Time-dependent downwelling on the Oregon continental shelf is studied with a two-dimensional approximation, that is, spatial variations across shelf and with depth, using the Blumberg-Mellor, finite-difference, stratified, hydrostatic, primitive equation model. The time-dependent response of a coastal ocean at rest to constant, downwelling-favorable wind stress is examined. Topography and stratification representative of the Oregon continental shelf are used for the basic case experiment. The wind stress forces onshore flow in a turbulent surface boundary layer. The compensating flow below the surface layer advects the density field downward and offshore and accelerates an alongshore current in the form of a vertically and horizontally sheared coastal jet. The dominant feature of the response flow field is a downwelling front that moves slowly offshore, leaving behind an inshore region where the density is well mixed. The downwelling front in the density field is concentrated near the bottom, while the front in alongshore velocity extends over the full depth and is nearly vertical, separating weak alongshore velocities inshore from the coastal jet offshore.
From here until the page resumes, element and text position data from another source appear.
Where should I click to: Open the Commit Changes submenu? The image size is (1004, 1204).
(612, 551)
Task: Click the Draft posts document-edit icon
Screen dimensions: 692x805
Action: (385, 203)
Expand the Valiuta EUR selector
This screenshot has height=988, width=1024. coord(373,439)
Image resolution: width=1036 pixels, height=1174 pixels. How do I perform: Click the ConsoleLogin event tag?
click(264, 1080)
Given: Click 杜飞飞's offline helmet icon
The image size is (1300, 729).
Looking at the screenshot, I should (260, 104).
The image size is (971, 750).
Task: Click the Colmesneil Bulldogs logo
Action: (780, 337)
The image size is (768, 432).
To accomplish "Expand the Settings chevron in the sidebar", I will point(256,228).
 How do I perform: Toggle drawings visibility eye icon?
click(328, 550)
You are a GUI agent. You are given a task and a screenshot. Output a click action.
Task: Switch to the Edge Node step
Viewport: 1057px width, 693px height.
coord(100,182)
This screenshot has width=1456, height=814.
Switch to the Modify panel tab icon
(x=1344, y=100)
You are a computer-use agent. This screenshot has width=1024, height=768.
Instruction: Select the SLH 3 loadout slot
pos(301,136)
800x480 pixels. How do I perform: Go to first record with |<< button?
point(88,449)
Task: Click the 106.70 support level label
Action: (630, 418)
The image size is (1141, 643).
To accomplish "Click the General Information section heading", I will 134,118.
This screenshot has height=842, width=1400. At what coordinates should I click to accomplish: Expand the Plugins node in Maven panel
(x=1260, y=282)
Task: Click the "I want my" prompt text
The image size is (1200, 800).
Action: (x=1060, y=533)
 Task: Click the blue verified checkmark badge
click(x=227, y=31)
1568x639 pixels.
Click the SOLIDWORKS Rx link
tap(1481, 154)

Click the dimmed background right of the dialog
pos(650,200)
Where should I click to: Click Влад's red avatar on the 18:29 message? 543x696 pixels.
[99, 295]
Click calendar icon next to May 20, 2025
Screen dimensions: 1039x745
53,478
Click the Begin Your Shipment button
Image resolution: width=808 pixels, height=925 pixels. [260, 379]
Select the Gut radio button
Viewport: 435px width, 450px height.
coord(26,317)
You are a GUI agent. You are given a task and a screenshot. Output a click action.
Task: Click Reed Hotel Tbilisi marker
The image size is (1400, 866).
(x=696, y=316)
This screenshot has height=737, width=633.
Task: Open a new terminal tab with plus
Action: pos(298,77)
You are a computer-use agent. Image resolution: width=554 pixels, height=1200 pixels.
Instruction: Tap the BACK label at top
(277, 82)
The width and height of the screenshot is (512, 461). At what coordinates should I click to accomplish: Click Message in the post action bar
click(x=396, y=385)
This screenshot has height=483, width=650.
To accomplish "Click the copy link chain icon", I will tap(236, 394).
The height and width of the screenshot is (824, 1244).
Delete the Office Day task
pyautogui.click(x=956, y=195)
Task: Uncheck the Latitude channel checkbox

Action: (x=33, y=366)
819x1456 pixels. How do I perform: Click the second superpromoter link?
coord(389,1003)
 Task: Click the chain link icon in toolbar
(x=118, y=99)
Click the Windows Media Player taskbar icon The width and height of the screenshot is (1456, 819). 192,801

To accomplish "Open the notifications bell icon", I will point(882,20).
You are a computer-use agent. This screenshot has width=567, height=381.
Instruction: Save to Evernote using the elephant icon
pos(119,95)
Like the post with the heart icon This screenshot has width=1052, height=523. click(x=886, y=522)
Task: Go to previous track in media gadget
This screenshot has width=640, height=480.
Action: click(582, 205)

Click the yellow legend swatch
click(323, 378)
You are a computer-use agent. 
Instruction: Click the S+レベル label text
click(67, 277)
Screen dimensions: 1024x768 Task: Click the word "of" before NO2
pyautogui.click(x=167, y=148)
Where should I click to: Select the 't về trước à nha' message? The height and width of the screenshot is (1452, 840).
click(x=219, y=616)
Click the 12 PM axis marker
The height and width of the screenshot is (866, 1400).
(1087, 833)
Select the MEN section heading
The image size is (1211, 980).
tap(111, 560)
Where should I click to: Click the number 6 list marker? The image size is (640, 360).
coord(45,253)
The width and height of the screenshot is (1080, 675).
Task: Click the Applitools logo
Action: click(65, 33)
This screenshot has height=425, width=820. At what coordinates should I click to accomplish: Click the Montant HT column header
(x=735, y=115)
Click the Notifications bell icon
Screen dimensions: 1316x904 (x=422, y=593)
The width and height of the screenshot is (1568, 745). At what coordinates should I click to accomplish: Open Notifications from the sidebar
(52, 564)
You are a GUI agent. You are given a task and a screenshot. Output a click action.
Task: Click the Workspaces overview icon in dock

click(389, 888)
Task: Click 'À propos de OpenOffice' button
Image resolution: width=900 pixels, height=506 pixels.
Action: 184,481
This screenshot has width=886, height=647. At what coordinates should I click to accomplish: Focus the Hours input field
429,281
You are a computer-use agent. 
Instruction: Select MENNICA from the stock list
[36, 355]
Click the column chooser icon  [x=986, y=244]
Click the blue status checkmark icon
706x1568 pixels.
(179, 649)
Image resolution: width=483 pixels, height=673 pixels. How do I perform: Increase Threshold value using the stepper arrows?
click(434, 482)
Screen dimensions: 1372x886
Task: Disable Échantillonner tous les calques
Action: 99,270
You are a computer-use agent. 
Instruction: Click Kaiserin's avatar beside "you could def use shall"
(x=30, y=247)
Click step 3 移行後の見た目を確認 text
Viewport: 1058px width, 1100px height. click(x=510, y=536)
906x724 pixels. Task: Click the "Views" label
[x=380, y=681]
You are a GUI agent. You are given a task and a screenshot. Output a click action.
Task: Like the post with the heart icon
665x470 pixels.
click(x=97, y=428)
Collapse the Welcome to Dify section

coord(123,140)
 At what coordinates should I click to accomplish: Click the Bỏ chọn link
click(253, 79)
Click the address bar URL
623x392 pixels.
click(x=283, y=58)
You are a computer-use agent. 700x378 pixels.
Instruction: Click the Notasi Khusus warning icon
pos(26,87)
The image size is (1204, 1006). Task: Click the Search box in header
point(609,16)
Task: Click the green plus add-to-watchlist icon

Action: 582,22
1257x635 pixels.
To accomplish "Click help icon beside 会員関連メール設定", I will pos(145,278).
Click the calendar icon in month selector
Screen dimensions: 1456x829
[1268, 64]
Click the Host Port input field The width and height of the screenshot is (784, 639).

The front contains strong vertical motion from the surface to the bottom and some recirculation. Much of the offshore flow from the base of the front is characterized by time- and space-dependent fluctuations involving spatially periodic separation and reattachment of the bottom boundary layer and accompanying recirculation cells. This flow has positive potential vorticity and appears to be finite-amplitude slantwise convection resulting from a hydrostatic symmetric instability. Additional experiments show the dependence of the response flow field an the magnitude of the wind stress, the initial stratification, and the shelf topography. Experiments with the vertical turbulent kinematic viscosity and diffusivity parameterized by a different turbulence closure scheme, as a function of a local Rich-ardson number, or as constants show dependence of the response flow field on the choice of turbulence submodel. The occurrence of a well-mixed region inshore and the existence of time- and space-dependent fluctuations associated with slantwise convection in the near-bottom offshore flow appear to be robust features of the two-dimensional downwelling response.